Hey @carsonwoods, thanks for the report.

I think the issues is that parallel gridsearch requires the constituent parts of the pipeline to be picklable.

for instance, BatchRetrieve has __reduce__ etc: https://github.com/terrier-org/pyterrier/blob/master/pyterrier/batchretrieve.py#L279-L300

but QueryExpansion does not.

For testing, we would need to add some RM3 like pipelines to https://github.com/terrier-org/pyterrier/blob/master/tests/test_pickle.py

If you are super-keen for the functionality, would you be able to try to form a PR for this?

carsonwoods commented 5 months ago

Hi @cmacdonald, thanks for the quick reply! That makes sense as to why I was seeing that issue.

I'd love to work on a PR for this, but I'm currently a bit swamped with work for my academic program.

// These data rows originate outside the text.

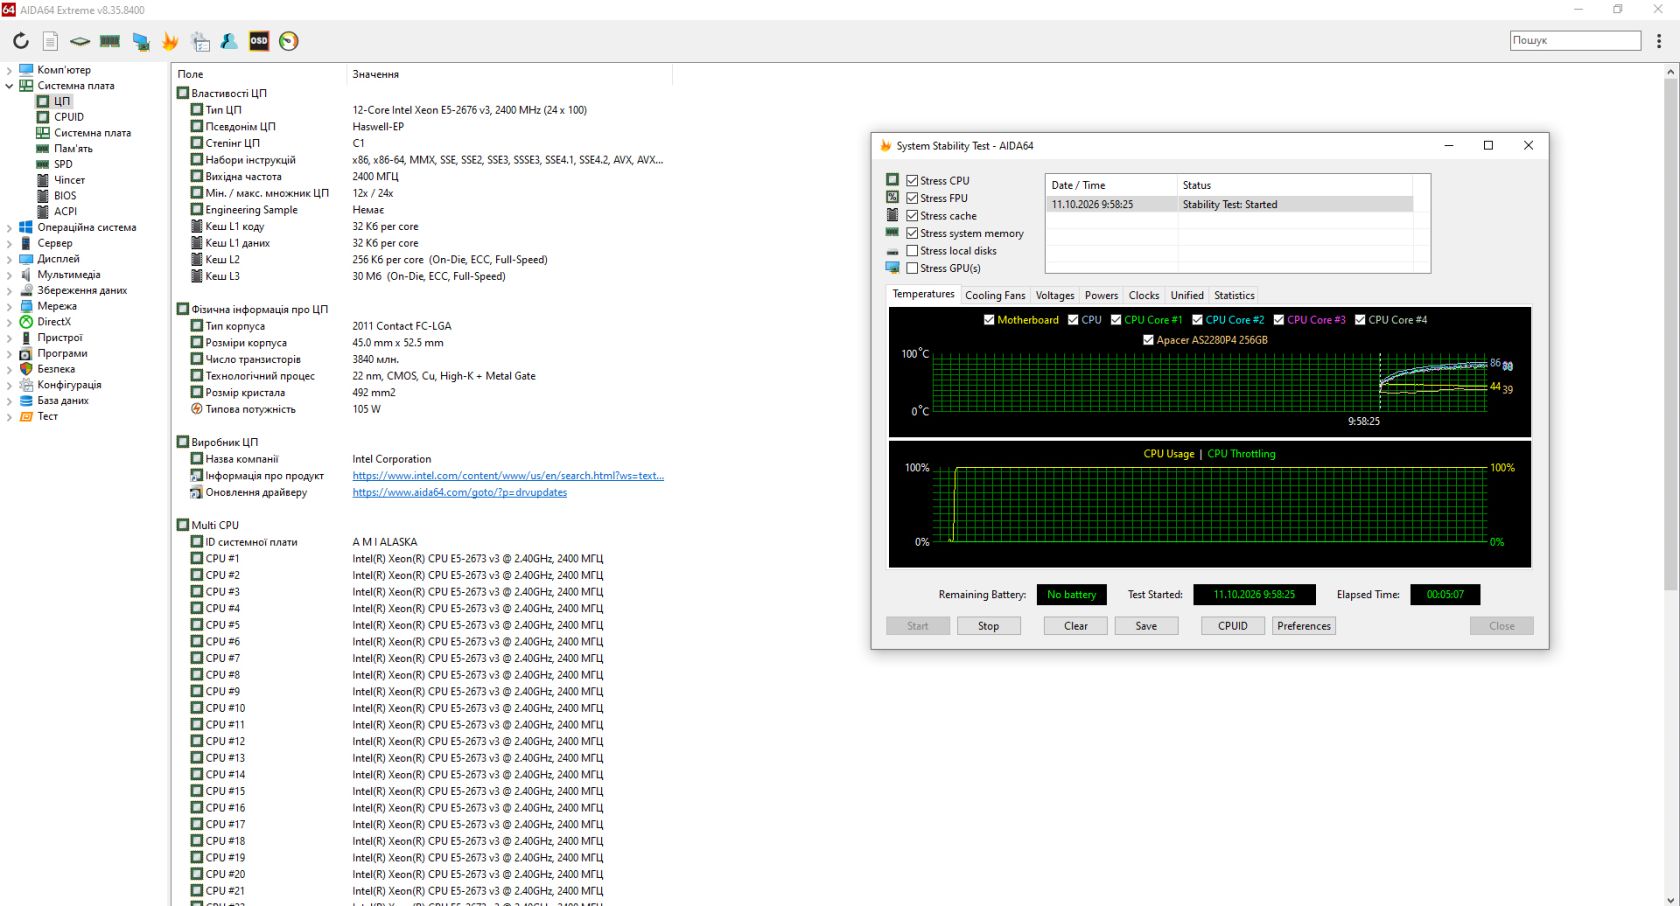The height and width of the screenshot is (906, 1680).
Task: Stop the running stability test
Action: tap(988, 626)
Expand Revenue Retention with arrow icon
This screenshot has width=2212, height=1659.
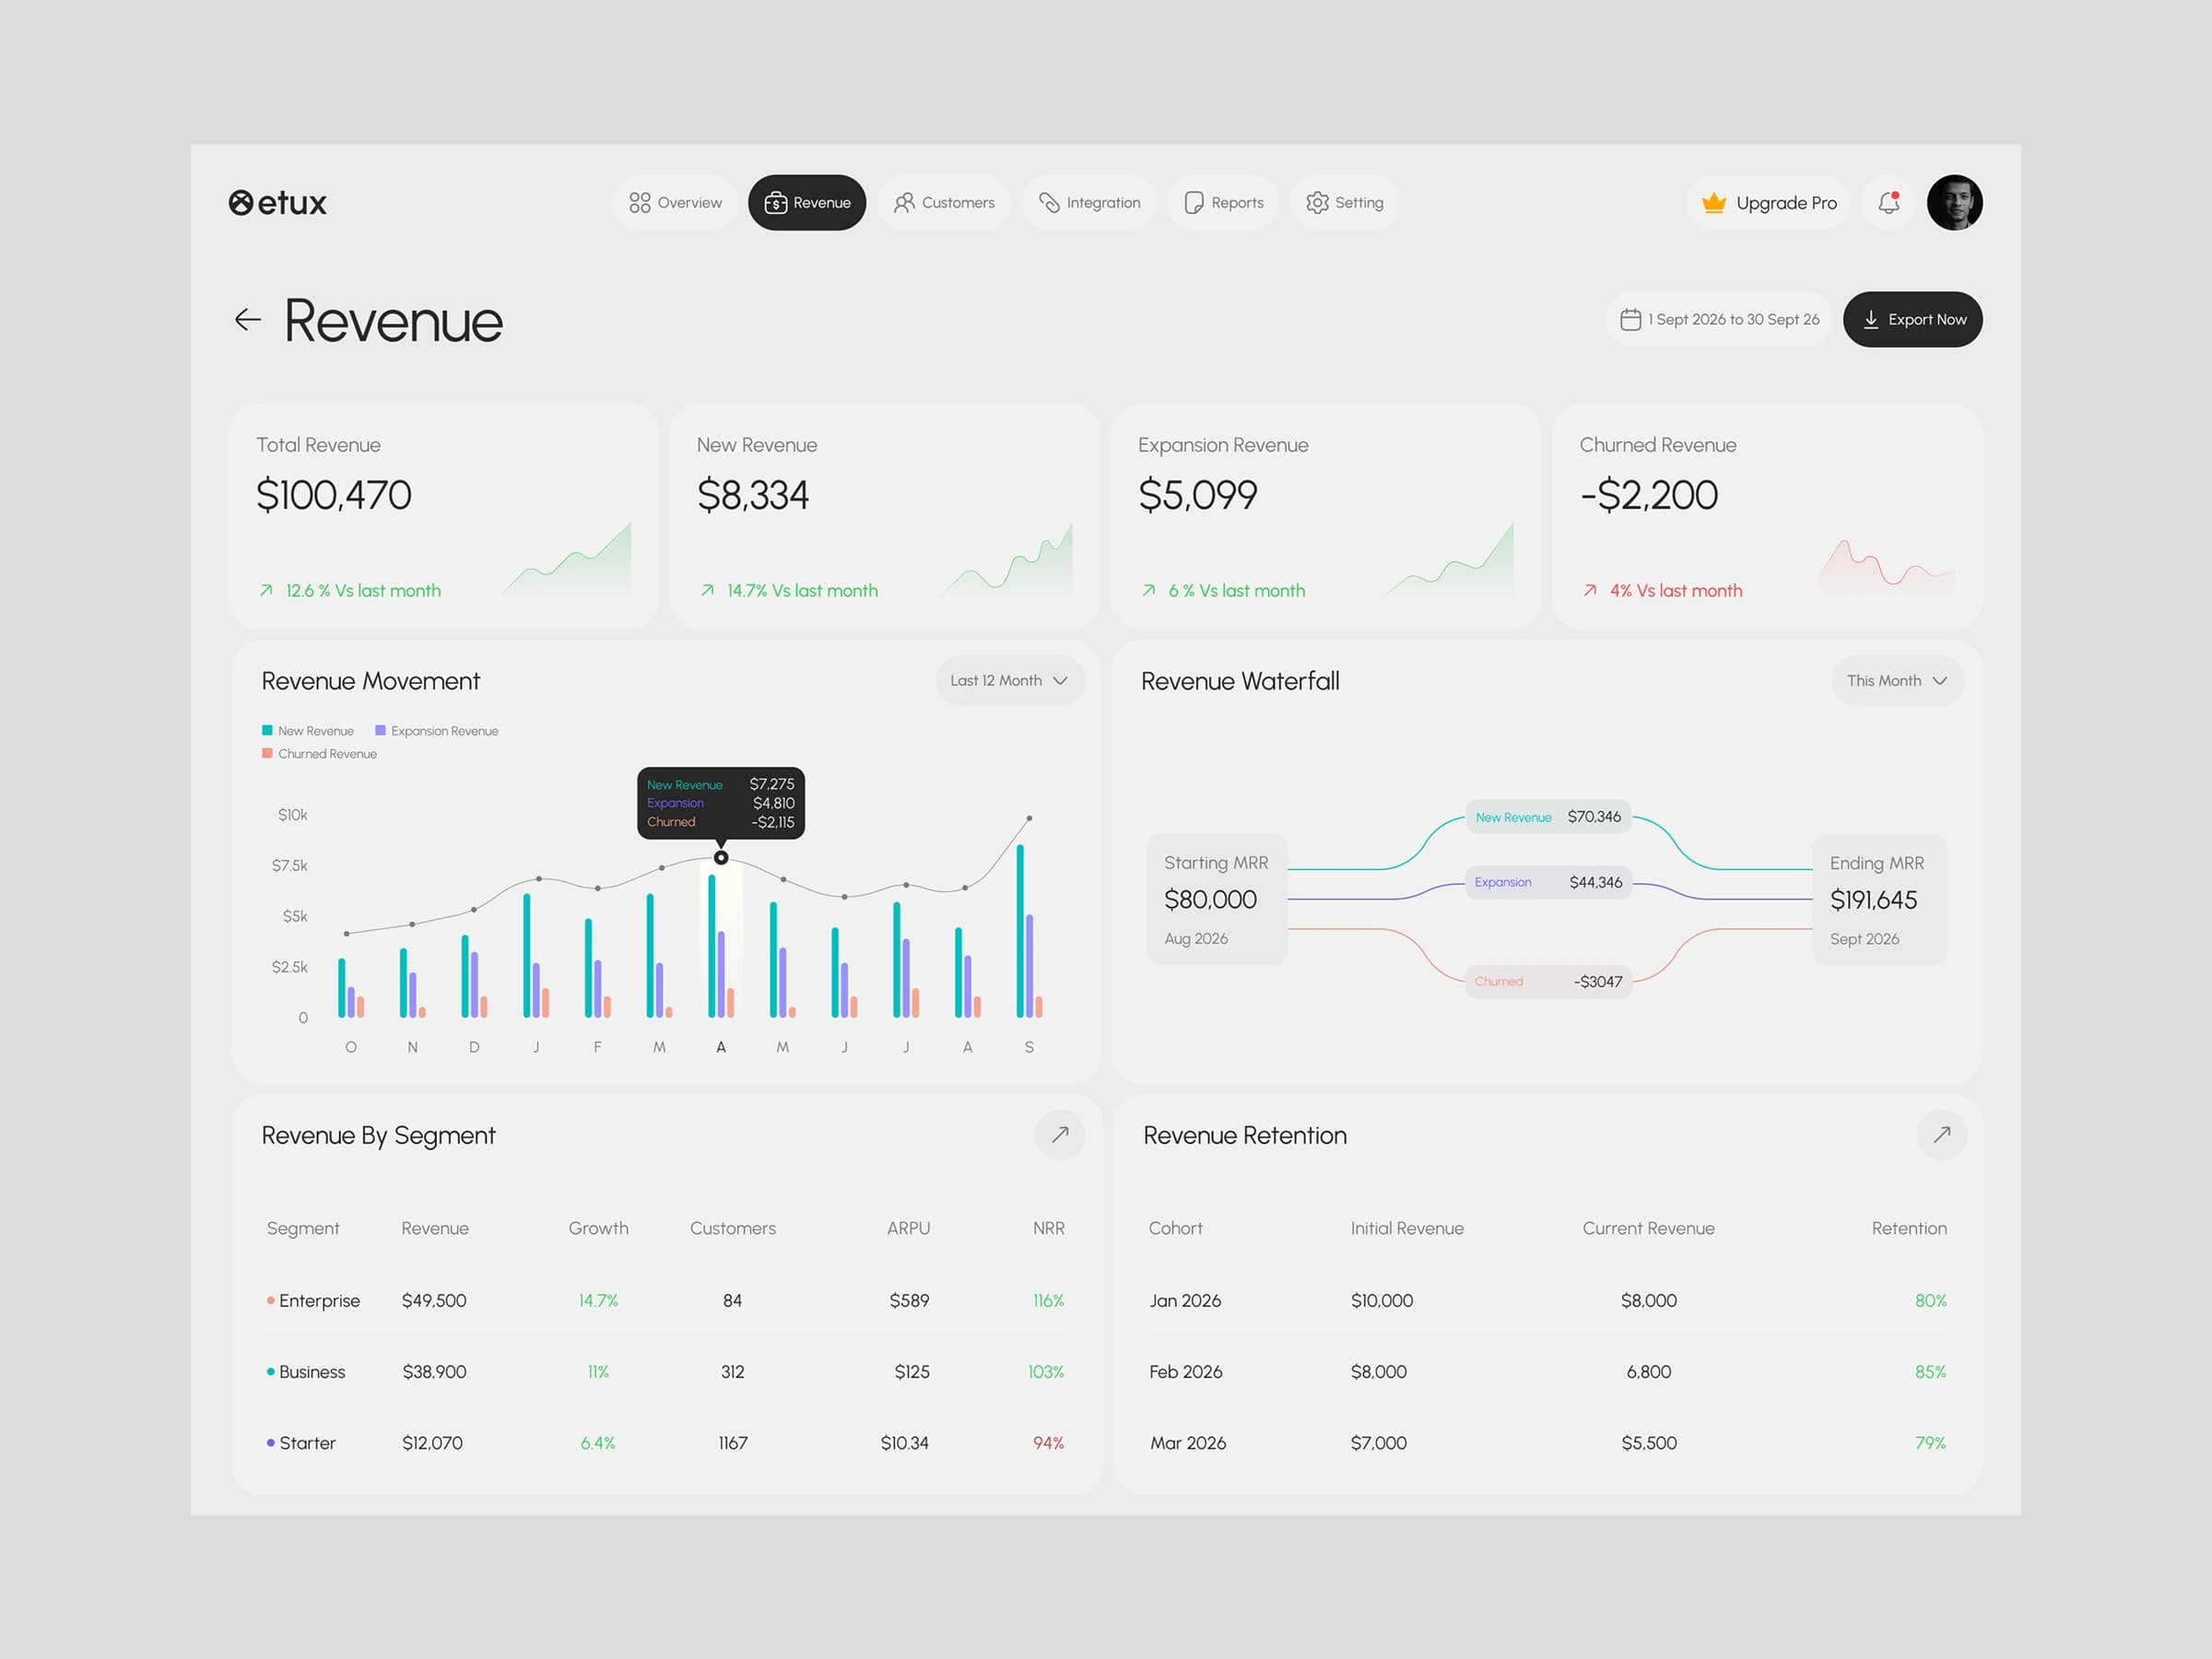pyautogui.click(x=1941, y=1135)
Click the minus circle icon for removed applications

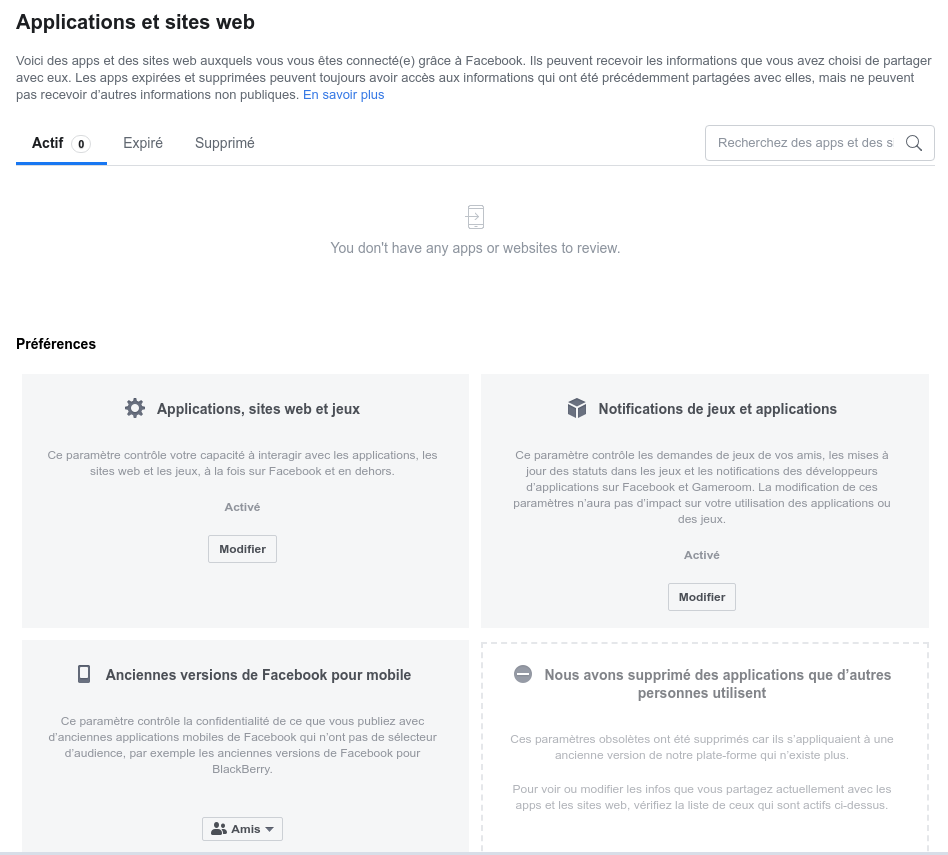pos(523,674)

If no one else works on this, I will try to take this on when I have time, but I'm unsure how quickly that will happen.

cmacdonald commented 4 months ago

Hi @carsonwoods

430 is a PR in which I think I have addressed the pickling. If you have a parallelised environment already for GridSearch, could you try this branch?

carsonwoods commented 4 months ago

@cmacdonald Thanks for working on this! I tested my environment against your PR and everything works perfectly. Thanks again for getting this capability added so quickly. Feel free to close this issue once the PR is merged!

cmacdonald commented 4 months ago

Ok, I will take it as working and merge. Glad you found it useful.